# [Directions for this task]
Check each line of the data below for the word "Collapse", then extract the ones that have it.

# [Entries provided]
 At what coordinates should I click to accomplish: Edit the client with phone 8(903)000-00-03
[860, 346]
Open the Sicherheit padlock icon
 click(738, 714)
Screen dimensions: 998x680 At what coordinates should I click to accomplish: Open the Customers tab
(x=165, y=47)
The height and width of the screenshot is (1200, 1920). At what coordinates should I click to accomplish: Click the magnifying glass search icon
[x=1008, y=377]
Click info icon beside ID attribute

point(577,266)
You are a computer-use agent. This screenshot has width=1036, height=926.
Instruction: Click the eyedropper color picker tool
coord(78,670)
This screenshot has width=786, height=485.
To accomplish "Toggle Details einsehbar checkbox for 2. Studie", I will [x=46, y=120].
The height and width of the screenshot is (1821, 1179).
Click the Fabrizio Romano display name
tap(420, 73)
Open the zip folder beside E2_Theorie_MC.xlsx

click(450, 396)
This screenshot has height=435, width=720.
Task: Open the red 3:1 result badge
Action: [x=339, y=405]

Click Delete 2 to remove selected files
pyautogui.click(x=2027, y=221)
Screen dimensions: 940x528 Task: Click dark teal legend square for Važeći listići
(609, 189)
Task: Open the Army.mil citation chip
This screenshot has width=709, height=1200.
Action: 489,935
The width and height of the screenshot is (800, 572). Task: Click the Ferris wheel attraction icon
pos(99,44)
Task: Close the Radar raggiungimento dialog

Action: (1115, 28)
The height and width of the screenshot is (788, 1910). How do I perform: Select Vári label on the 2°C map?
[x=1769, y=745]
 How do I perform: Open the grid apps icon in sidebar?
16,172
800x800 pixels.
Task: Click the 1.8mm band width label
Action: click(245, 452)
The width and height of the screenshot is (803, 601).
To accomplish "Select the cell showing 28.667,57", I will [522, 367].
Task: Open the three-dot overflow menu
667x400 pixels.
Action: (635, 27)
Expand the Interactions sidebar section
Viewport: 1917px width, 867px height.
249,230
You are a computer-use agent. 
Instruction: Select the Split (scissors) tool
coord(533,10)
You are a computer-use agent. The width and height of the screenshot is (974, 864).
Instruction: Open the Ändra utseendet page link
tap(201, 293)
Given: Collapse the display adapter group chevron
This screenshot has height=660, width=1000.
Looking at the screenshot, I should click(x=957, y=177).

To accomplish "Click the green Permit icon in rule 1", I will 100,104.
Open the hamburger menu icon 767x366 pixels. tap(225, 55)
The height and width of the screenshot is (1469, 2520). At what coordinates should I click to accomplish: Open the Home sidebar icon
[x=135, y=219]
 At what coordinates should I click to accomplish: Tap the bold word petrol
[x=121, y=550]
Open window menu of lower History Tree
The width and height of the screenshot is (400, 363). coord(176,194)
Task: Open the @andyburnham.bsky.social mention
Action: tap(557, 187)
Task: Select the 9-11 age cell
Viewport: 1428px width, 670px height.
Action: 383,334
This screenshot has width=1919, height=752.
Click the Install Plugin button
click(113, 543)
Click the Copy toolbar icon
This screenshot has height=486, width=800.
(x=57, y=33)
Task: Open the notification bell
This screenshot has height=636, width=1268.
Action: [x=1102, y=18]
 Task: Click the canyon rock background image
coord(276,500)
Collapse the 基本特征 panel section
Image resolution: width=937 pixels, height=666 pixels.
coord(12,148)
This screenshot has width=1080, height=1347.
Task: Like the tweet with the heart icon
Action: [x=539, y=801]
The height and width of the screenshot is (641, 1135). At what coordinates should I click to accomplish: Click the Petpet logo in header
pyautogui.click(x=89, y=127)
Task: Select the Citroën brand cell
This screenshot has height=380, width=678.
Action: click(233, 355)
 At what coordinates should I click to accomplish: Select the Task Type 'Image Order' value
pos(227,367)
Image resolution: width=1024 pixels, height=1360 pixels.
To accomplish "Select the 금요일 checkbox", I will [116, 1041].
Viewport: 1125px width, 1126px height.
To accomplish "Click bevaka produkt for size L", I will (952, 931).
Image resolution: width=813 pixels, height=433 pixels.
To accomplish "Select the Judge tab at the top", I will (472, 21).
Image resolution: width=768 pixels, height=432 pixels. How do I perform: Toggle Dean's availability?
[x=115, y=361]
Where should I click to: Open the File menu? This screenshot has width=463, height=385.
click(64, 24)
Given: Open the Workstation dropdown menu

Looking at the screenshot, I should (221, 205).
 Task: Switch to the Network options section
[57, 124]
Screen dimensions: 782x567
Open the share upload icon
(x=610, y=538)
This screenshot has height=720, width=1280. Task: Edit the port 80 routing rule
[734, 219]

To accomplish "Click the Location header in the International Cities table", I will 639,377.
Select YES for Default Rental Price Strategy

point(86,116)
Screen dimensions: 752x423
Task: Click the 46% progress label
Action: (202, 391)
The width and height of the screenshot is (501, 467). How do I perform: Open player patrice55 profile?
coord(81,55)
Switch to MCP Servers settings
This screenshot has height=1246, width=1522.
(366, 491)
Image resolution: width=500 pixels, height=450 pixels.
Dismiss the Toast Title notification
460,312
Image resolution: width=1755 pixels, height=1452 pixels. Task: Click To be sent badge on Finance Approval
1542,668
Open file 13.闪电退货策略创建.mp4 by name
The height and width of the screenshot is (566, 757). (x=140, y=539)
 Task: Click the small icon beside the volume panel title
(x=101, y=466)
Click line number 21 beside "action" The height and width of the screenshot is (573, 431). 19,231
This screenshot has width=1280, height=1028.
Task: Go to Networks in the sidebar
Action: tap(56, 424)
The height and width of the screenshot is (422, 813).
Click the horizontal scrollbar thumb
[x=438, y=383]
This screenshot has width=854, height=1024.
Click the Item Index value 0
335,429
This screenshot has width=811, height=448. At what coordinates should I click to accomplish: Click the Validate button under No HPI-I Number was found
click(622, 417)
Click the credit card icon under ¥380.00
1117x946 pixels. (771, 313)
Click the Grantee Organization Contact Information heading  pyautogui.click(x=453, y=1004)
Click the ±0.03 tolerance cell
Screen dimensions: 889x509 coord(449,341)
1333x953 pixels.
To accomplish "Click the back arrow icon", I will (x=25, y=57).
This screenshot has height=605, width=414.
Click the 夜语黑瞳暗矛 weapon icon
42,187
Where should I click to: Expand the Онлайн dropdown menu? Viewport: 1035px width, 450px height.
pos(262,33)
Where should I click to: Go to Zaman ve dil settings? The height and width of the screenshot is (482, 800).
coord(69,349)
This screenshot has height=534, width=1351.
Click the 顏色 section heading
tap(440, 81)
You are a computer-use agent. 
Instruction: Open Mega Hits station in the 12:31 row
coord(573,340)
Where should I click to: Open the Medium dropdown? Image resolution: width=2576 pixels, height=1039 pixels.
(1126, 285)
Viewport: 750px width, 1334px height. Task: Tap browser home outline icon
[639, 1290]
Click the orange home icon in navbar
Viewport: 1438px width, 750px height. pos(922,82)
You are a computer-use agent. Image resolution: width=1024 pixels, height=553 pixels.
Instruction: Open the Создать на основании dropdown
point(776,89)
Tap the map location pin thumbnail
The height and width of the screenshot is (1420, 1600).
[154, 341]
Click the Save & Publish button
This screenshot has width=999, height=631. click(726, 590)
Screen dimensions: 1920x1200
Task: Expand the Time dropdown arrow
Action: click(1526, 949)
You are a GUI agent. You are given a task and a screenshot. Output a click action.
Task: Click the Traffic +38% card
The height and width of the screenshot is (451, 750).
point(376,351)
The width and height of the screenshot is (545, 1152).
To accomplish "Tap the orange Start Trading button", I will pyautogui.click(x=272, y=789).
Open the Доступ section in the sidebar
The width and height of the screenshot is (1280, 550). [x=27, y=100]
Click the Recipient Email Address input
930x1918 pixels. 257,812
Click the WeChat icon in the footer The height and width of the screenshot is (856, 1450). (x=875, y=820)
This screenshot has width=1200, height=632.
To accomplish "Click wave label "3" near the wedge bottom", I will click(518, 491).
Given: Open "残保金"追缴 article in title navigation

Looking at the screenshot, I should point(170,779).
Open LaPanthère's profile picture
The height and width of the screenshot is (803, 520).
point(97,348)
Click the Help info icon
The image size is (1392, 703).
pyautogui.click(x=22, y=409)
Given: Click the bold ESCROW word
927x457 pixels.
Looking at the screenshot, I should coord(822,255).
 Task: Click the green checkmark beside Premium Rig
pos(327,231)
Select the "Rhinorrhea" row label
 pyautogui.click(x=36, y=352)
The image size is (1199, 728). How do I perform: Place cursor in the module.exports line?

# [Solution for this problem]
Given: Collapse the display adapter group chevron
Collapse the 基本特征 panel section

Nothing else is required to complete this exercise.